Chief among the systems being developed are "wireless identification and sensing platform," or WISPs. These small sensors can be implanted into buildings, devices or even humans and could generate power by scavenging it from the environment, micro generating their own power through sunlight, thermal energy or even sound waves
“We’re sitting in a room that’s awash with energy,” he said.
“There’s photons of light hitting the desk, thermal energy from body heat and you could even harvest the energy from a moving trackball on a BlackBerry.”
These sensors would have a small radio and could provide real-time reporting on environments by sending bursts of data to receivers before recharging. A pilot scheme has seen WISPs installed on San Francisco street sweepers to monitor air pollution.
However, the technology has big implications for better data centre management he said. By implanting WISPs in data centres managers could get a far more accurate picture of heat dissipation and shift computing loads to cooler areas of a data centre to cut costs.
“We’ll be able to model the weather inside the data centre,” he said.
“This will enable thermally-aware load management.
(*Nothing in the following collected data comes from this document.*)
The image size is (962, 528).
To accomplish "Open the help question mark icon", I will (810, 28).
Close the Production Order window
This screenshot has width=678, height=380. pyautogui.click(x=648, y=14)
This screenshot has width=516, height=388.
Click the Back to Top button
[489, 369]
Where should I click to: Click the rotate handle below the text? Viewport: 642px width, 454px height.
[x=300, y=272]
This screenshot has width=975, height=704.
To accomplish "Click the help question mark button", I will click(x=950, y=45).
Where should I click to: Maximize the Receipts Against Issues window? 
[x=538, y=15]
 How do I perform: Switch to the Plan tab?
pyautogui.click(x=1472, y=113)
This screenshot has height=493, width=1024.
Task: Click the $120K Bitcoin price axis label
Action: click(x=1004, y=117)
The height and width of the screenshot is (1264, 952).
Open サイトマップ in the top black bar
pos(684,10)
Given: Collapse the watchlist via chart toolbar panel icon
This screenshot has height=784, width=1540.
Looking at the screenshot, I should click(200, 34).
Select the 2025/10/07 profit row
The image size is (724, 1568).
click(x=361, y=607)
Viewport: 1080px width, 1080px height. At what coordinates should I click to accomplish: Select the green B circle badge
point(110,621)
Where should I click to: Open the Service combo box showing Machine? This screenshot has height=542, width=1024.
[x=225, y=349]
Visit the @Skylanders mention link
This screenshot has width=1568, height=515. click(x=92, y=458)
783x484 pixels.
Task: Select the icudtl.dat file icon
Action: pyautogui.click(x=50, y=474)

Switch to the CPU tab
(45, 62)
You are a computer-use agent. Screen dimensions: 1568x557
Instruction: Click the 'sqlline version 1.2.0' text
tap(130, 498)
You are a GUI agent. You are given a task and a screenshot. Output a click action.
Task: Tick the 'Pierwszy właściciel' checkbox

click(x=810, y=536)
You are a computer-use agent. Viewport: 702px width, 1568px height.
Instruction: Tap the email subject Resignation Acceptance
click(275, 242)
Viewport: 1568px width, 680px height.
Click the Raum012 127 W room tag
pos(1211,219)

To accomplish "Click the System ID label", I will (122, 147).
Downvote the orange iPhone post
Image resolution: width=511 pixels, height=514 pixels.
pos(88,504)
You can migrate workloads to cooler sections of the data centre and stop freezing the whole data centre and operate at a wider variety of temperatures.”
Looking ahead WISPs could be used on a mass scale in society to track germ movements though the air or even implanted in the human body to identify viruses.
Rattner did say that this technology was 4-5 years away at best but researchers in Intel’s research centres were having very promising results.